Source code for autopredictor.bestscore

import pandas as pd
from tabulate import tabulate


[docs]
def display_best_score(X, scoring_metric):
    """
    This function identifies the best score with respect to a specific scoring metric along with the corresponding model.
    It returns a DataFrame and displays the result in a table format.

    Parameters
    ----------
    X : DataFrame
        A DataFrame containing all scoring metrics results alongside the corresponding model, sorted alphabetically.
    scoring_metric : str
        A string containing the regression scoring metric, which is used to display best model.    

    Returns
    -------
    DataFrame
        If the scoring metric is found, a dataframe containing the best score and the corresponding model is returned.
        If the scoring metric is not found, a ValueError is raised.

    Examples
    --------
    >>> from autopredictor.bestscore import display_best_score
    >>> df = pd.DataFrame({'MAE': [5.6, 3.4],
                                  'MSE': [9.4, 21.4],
                                  'MAPE': [0.34, 0.45],
                                  'R2': [0.239, 0.712]},
                                 index=['Linear Regression', 'Random Forest'])
    >>> display_best_score(df, 'MAE')
                       MAE  
    Random Forest  3.4
    
    >>> display_best_score(df, 'F1')
    ValueError: Invalid Scoring metric 'F1'.The specified metric is not in the list of available metrics. Available metrics: MAE, MSE, MAPE, R2.
   """
    if X is None or not isinstance(X, pd.DataFrame):
        raise TypeError("Invalid DataFrame provided.")
    
    if X.empty:
        raise TypeError("DataFrame is empty.")
    
    if not isinstance(scoring_metric, str):
        raise ValueError("scoring_metric must be a string.")

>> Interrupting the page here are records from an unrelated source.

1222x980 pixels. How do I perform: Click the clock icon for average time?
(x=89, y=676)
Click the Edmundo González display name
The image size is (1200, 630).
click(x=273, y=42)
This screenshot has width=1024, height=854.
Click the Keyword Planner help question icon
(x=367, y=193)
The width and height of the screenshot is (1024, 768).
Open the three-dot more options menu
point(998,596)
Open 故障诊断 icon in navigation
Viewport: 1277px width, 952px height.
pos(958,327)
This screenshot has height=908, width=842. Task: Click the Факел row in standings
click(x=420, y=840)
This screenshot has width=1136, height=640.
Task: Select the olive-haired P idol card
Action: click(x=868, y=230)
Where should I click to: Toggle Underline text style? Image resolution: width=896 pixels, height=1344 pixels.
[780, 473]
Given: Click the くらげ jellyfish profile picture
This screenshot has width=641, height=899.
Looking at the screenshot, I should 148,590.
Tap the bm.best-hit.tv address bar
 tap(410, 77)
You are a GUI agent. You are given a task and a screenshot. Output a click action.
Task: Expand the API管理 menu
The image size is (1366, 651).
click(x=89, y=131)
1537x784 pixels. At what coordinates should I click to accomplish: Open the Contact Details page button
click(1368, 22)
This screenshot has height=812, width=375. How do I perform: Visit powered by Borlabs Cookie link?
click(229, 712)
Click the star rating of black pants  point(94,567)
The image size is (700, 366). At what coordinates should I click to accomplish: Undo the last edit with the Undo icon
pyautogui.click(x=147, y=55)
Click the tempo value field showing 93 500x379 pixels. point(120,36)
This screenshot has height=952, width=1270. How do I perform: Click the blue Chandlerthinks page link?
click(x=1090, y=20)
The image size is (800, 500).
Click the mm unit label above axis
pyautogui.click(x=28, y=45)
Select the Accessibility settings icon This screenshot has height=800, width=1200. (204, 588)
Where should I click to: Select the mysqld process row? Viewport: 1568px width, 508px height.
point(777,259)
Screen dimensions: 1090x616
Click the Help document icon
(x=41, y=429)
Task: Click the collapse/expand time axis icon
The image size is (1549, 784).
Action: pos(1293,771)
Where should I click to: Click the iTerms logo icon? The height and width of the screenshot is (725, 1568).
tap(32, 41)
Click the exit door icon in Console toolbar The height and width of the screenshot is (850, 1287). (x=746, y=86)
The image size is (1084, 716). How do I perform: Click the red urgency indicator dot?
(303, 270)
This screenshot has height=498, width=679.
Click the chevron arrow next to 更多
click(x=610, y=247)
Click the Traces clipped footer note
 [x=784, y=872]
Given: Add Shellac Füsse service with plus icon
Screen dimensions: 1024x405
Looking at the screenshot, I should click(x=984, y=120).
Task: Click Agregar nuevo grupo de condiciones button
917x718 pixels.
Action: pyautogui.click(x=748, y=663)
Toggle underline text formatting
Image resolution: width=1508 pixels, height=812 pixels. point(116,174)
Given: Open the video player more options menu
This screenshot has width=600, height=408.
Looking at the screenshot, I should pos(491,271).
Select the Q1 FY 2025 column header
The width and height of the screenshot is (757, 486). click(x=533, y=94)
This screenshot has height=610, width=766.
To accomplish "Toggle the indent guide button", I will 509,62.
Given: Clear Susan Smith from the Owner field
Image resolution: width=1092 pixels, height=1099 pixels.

    if scoring_metric not in X.columns:
        available_metrics = X.columns.tolist()
        available_metrics_string = ", ".join(available_metrics)
        raise ValueError (f"Invalid Scoring metric '{scoring_metric}'. The specified metric is not in the list of available metrics. Available metrics: {available_metrics_string}.")
    
    if X[scoring_metric].isnull().any():
        raise ValueError(f"Invalid Scoring metric '{scoring_metric}'. The specified metric contains null values. Please handle or remove null values before using this function.")

    if scoring_metric == 'R2':
        best_model = X[scoring_metric].idxmax()
        best_score = X.loc[best_model, scoring_metric]
    else:
        best_model = X[scoring_metric].idxmin()
        best_score = X.loc[best_model, scoring_metric]

    result_table = pd.DataFrame({scoring_metric: [best_score]}, index=[best_model])
    print(tabulate(result_table, headers='keys', tablefmt='github', showindex=True))

    return result_table